Sim, pode tudo ficar muito pior do que está
Estou sentada no plateau poucos minutos antes de entrar em direto, para comentar a Convenção do Chega. Vejo-o aproximar-se. Cumprimenta os jornalistas com um gracejo qualquer que desbloqueia a conversa. É um homem alto, de meia-idade, encorpado, careca. Uma figura imponente, que fala num tom estudadamente pausado. Esforça-se por parecer simpático, sorri. Faz um ar quase infantil, enquanto me tenta convencer de que, no seu partido, não há xenofobia, nem racismo. “Estamos por quem vem por bem”, assegura, no tom estudado de quem quer normalizar uma atitude de desconfiança em relação ao outro, como se ela fosse aceitável. O Chega quer parecer aceitável e esta conversa é sobre isso.
Baixando a voz, critica o desprezo que denota nos comentadores que se referem aos deputados do Chega como alguém com a 4.ª classe. “O meu pai tem a a 4.ª classe”, atira, ofendido.
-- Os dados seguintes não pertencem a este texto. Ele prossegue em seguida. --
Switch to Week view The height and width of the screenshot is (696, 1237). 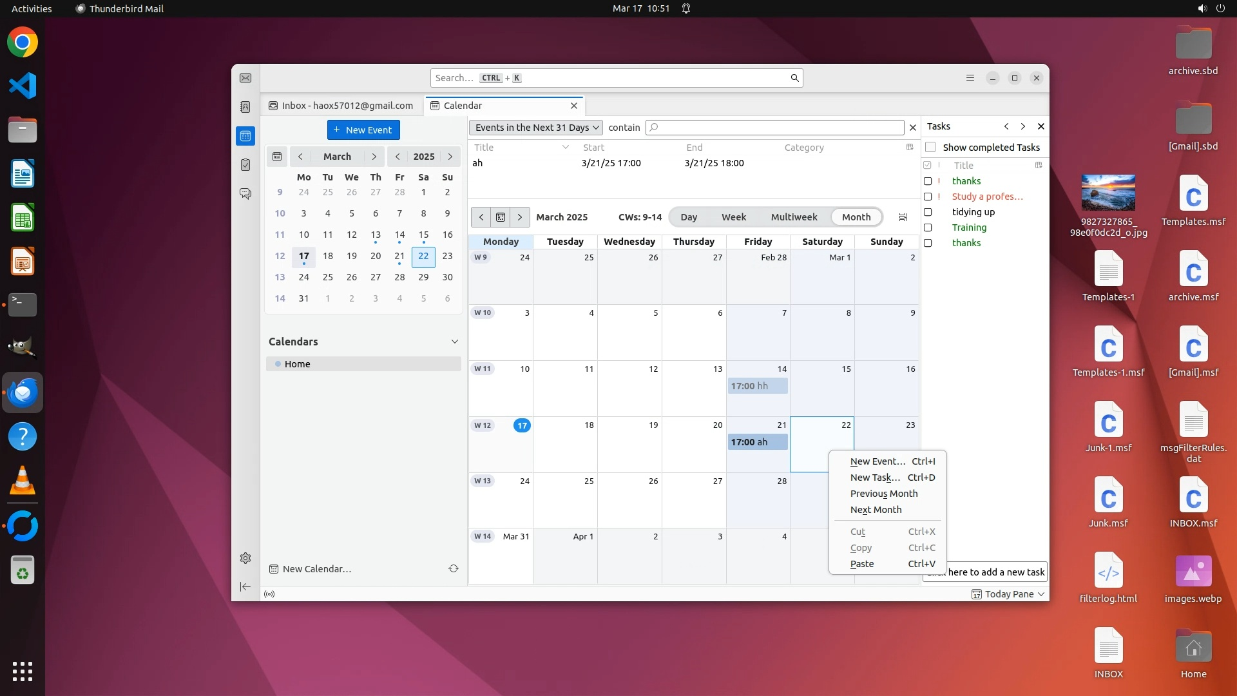click(x=733, y=217)
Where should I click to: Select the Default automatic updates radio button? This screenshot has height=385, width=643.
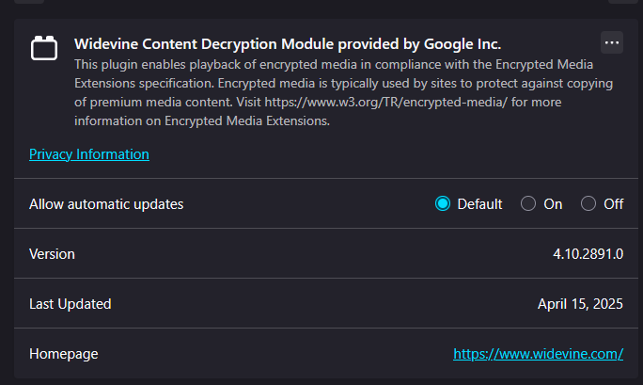(x=443, y=203)
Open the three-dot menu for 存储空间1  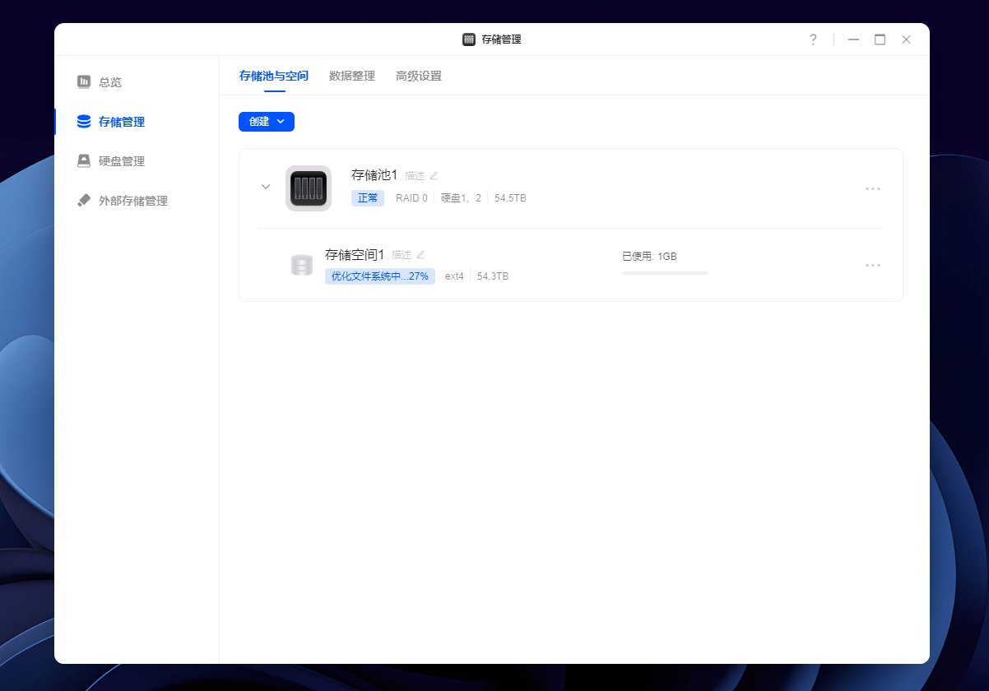pyautogui.click(x=873, y=265)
Para este homem, há uma elite que o incomoda. Uma elite que tem voz, que define as regras do aceitável e que o deixa de fora. O ressentimento é palpável. E é talvez a verdadeira cola que une todos os que se aproximam do Chega. Uns vêm por nostalgia de um passado em que ser homem, branco e heterossexual lhes conferia um poder simbólico que parece agora ser questionado (embora seja óbvio que está longe de ter ruído). Outros porque sentem que estão a ficar para trás, num sistema que fala muito de mérito, mas que praticamente não o premeia. E outros ainda simplesmente porque estão zangados e querem abalar um regime que sentem que não lhes tem dado aquilo que esperavam.
A esta amálgama de raiva e desesperança, o Chega responde atirando as culpas para o “outro”, o imigrante, o homossexual, o cigano, o transexual, o político, o corrupto. Lança promessas impossíveis, manipula números, fala de um país que não existe. “Se no dia 10 de março sair de casa, é para votar neles”, diz-me alguém com quem me cruzo num trabalho. Explico que os 426 milhões de euros que André Ventura supostamente quer tirar à “ideologia de género” servem para financiar creches gratuitas, licenças de parentalidade, passes sociais mais baratos e apoio a vítimas de violência doméstica. Falo dos números que provam que temos imigrantes que contribuem mais para a Segurança Social do que recebem em apoios sociais e de como, sem as transferências do Estado, que Ventura diz querer cortar, 42% dos portugueses estariam em risco de pobreza. A resposta é um encolher de ombros. “Os outros não fizeram melhor.”
É nesta encruzilhada em que estamos. Décadas de uma política de desmantelamento do Estado Social, montada em cima de um discurso que diaboliza os impostos e cria o mito do cidadão meritocrático e empreendedor que será bem-sucedido se se esforçar e o Estado não o atrapalhar, trouxeram-nos aqui. Um momento em que a razão não chega, os argumentos são desvalorizados, as explicações caem no saco-roto de quem está farto e desistiu. “Pior do que está não fica”, respondem.
Mas fica. Já está a ficar pior, quando um jornalista do Expresso é agredido e retirado à força de uma conferência em que Ventura falava. Está a ficar pior, quando se perde a vergonha de escrever insultos contra imigrantes nas redes sociais. Está pior, quando os comentários televisivos são uma espécie de nota artística à habilidade política de quem é tão eficaz a enganar e manipular. E ficará pior, porque o que o Chega promete a este Exército de ressentidos mais não fará do que proteger os vencedores do sistema e deixar mais frágeis os que nada têm.